The country's public health authorities are on alert for any signals the more widely circulating virus may be adapting or mutating to be easily transmissible between people.

The new Chinese cases included a 38-year-old man who died on January 9 and a five-year-old girl who is stable in hospital.

Many of the other new patients were either in a serious or critical condition in hospitals, the World Health Organisation (WHO) said.

Several had reported recent exposure to poultry or poultry markets, but the WHO said the source of infections was still under investigation.

The H7N9 bird flu virus emerged last March and has so far infected at least 199 people in China, Taiwan and Hong Kong, killing 52 of them, the WHO said.

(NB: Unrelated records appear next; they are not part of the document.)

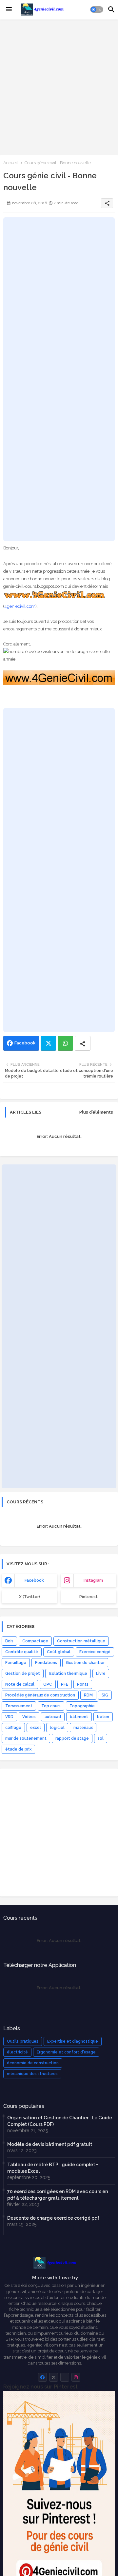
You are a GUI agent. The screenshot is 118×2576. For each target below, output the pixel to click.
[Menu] (9, 9)
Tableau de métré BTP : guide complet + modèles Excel (52, 2168)
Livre (101, 1673)
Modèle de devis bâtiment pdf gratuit (49, 2144)
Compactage (35, 1641)
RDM (88, 1695)
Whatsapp (65, 1043)
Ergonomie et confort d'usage (66, 2052)
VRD (9, 1716)
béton (103, 1716)
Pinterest (88, 1597)
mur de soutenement (26, 1738)
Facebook (24, 1042)
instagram (93, 1580)
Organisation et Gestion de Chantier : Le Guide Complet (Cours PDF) (59, 2121)
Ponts (82, 1684)
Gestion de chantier (85, 1662)
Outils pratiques (22, 2041)
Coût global (58, 1652)
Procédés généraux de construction (40, 1695)
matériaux (83, 1727)
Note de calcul (19, 1684)
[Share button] (82, 1043)
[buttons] (42, 2377)
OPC (47, 1684)
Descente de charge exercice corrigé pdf (53, 2218)
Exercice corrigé (94, 1652)
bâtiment (79, 1716)
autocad (53, 1716)
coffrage (13, 1727)
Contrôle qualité (21, 1652)
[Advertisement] (59, 86)
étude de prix (18, 1749)
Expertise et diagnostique (72, 2041)
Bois (9, 1641)
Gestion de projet (22, 1673)
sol (101, 1738)
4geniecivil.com (19, 606)
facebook (34, 1580)
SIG (105, 1695)
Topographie (82, 1706)
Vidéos (29, 1716)
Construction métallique (81, 1641)
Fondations (46, 1662)
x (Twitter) (29, 1597)
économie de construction (33, 2063)
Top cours (51, 1706)
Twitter (48, 1043)
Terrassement (18, 1706)
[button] (96, 9)
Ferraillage (15, 1662)
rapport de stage (72, 1738)
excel (35, 1727)
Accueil (10, 162)
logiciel (57, 1727)
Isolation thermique (68, 1673)
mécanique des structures (32, 2073)
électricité (17, 2052)
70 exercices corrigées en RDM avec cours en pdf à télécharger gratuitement (57, 2195)
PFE (64, 1684)
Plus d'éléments (96, 1112)
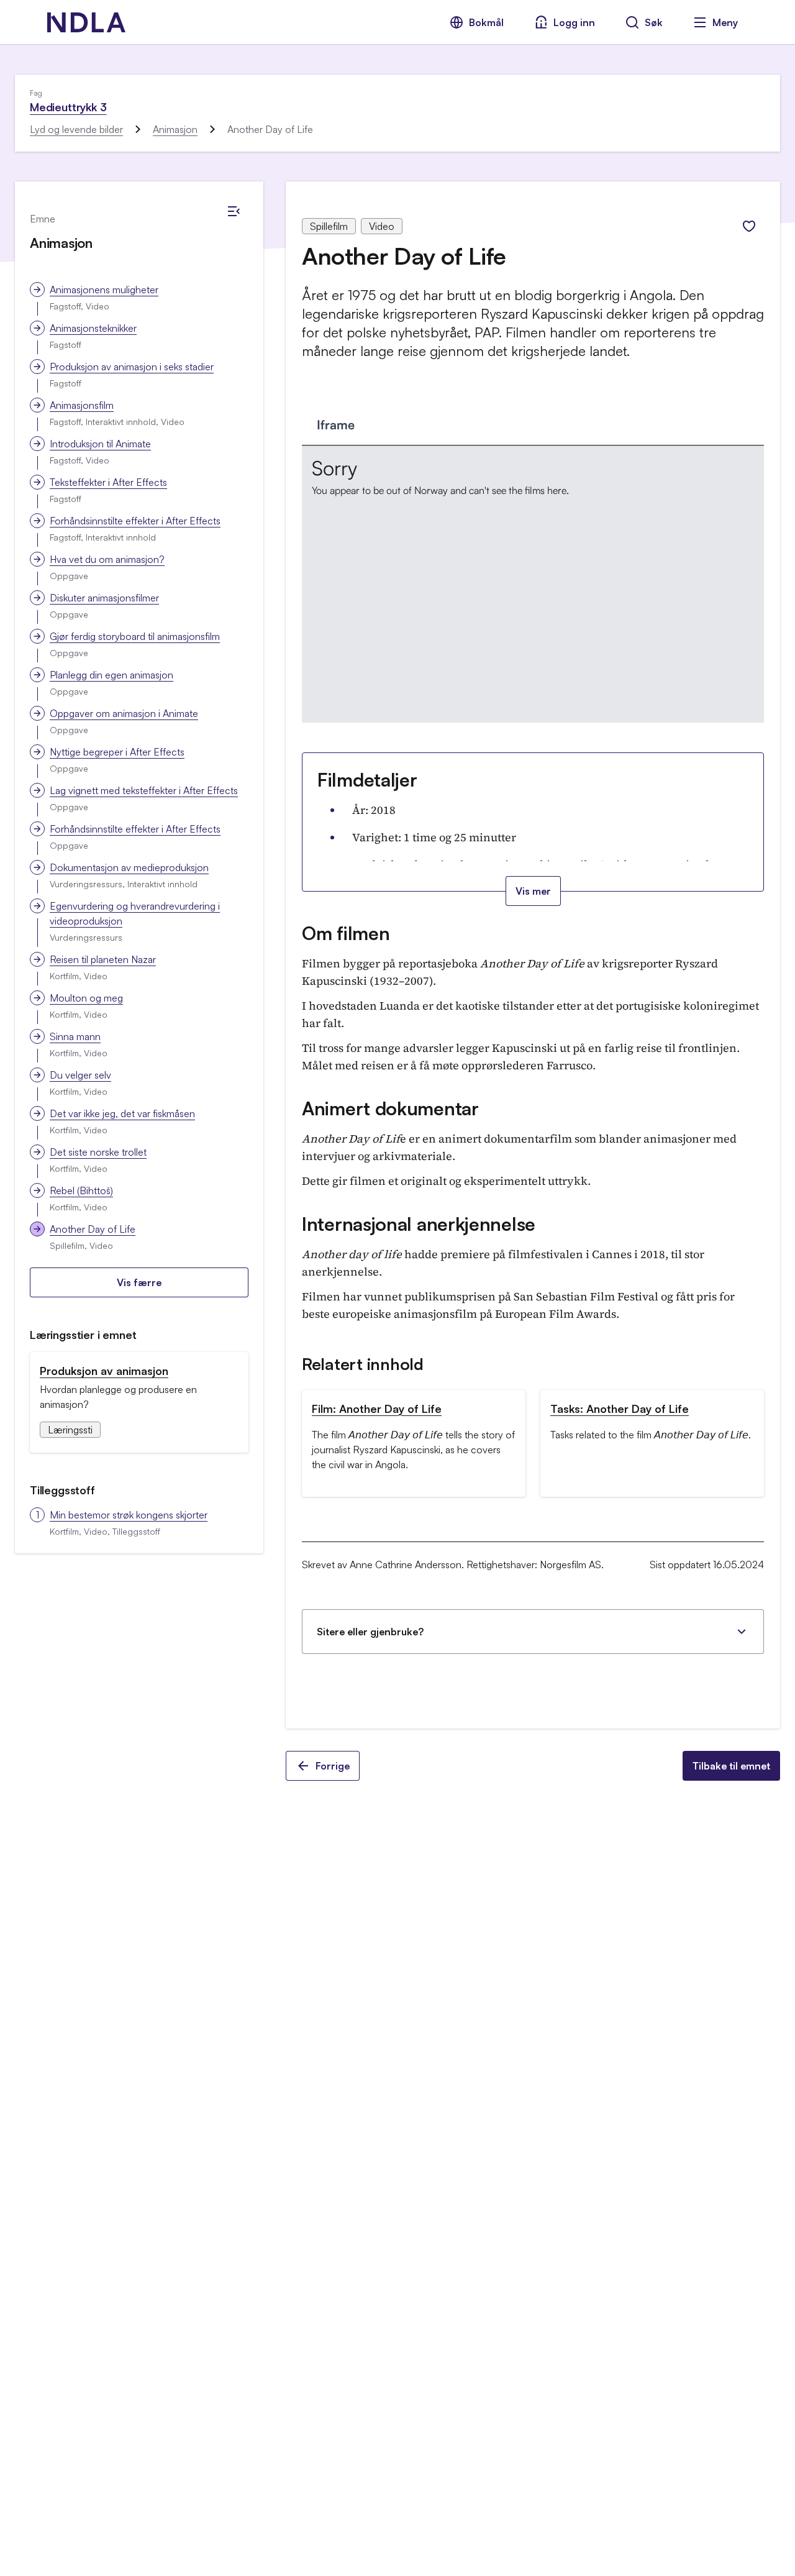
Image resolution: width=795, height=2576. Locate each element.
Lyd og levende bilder (76, 129)
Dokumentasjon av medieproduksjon (129, 867)
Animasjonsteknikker (93, 328)
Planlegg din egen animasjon (111, 675)
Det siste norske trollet (98, 1152)
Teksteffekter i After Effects (108, 482)
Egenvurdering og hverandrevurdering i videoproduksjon (135, 913)
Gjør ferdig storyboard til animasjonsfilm (135, 636)
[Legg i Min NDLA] (749, 226)
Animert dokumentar (390, 1108)
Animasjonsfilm (82, 405)
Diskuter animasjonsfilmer (104, 597)
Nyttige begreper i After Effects (117, 752)
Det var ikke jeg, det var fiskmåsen (122, 1113)
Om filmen (345, 932)
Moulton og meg (86, 998)
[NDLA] (86, 22)
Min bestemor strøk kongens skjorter (128, 1515)
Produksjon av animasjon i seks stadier (132, 366)
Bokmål (486, 22)
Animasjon (175, 129)
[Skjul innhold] (233, 211)
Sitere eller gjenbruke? (370, 1631)
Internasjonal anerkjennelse (418, 1223)
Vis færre (139, 1282)
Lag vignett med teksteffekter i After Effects (144, 790)
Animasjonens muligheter (104, 289)
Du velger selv (80, 1075)
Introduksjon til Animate (100, 443)
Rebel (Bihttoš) (81, 1190)
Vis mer (533, 891)
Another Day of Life (92, 1229)
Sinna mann (75, 1036)
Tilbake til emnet (731, 1766)
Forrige (333, 1766)
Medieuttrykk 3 (68, 107)
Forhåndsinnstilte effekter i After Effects (135, 520)
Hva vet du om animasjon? (107, 559)
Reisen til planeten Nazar (103, 959)
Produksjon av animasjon (104, 1370)
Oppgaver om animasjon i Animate (124, 713)
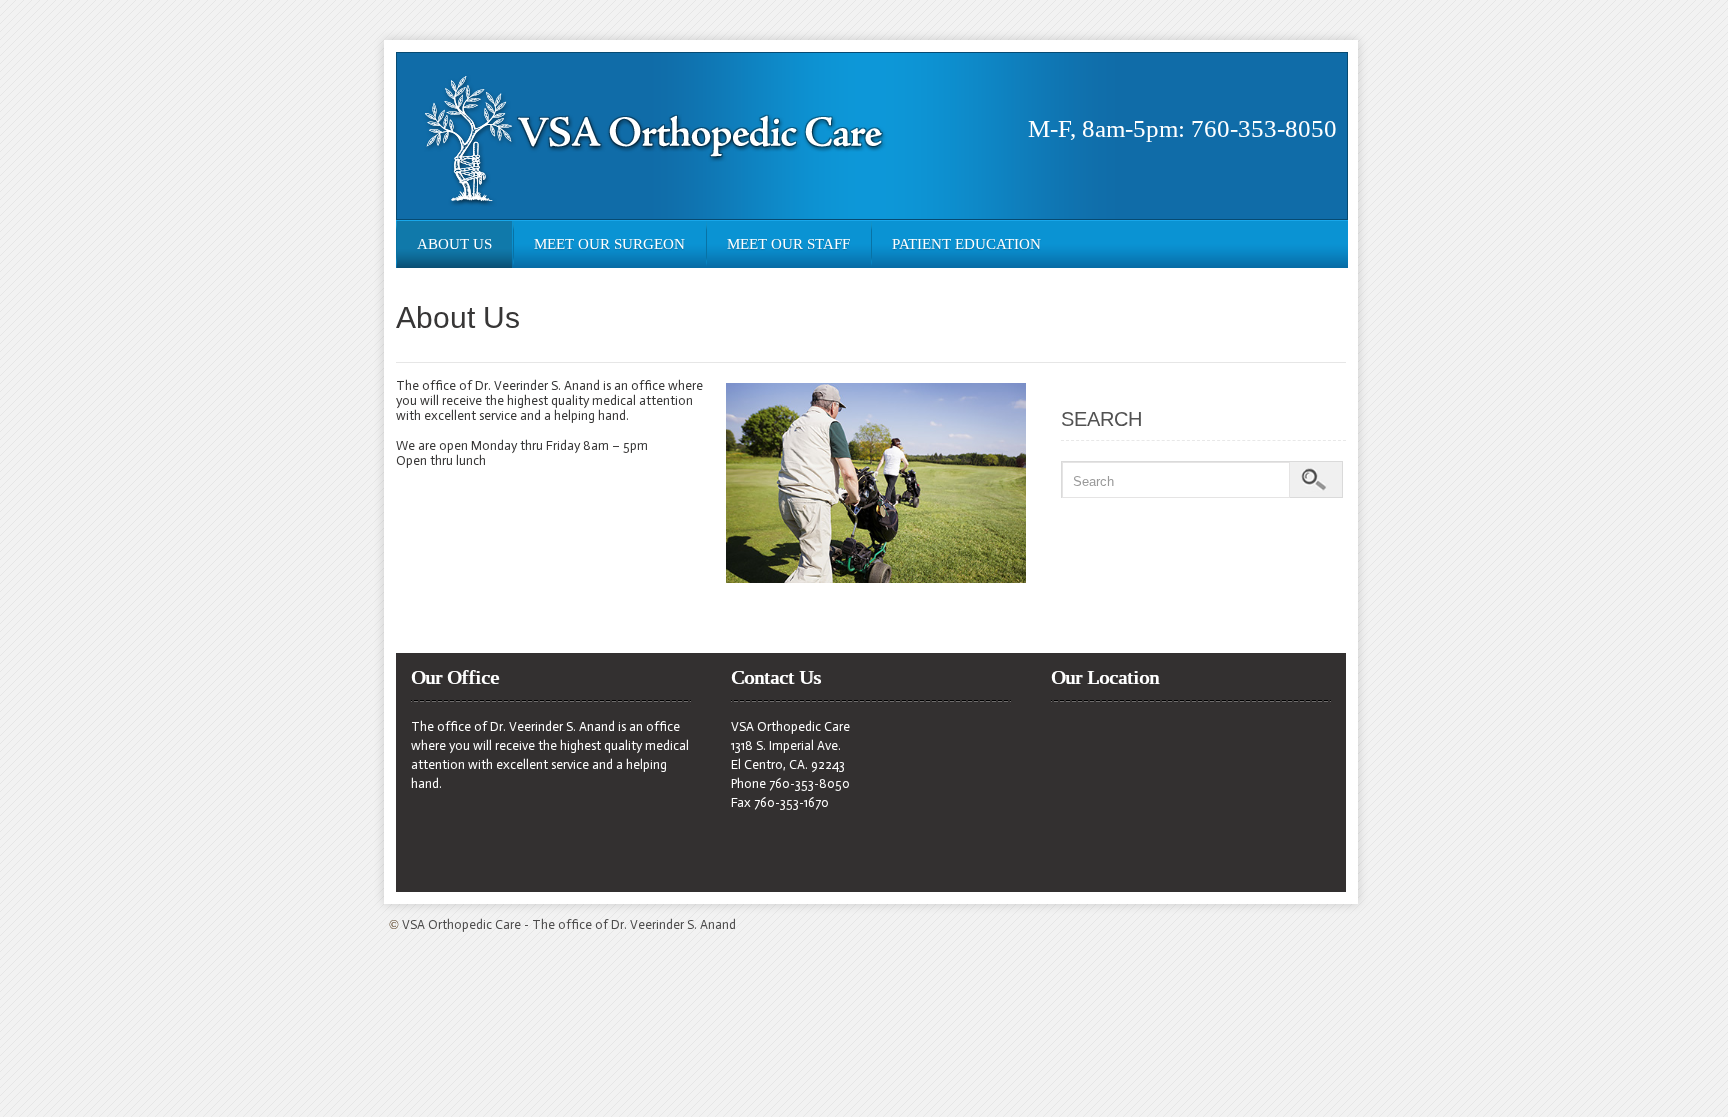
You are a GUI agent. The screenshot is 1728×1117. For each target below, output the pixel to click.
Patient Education (966, 244)
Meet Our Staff (788, 244)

Several clusters of cases in people who had close contact with an infected person have been reported in China, but WHO said yesterday that "so far, there is no evidence of sustained human-to-human transmission".

The body said last week that the United Nations health agency had noted the recent rapid increase in human H7N9 infections and was keeping a watchful eye. "So far we haven't seen anything that causes us to change our risk assessment," a spokesman said.

The WHO's assessment is that "the current likelihood of community-level spread is considered to be low".

The Northern Hemisphere's winter flu season is probably largely to blame for a rise in the number of cases of human H7N9 infection in recent weeks after they dwindled to almost nothing last summer.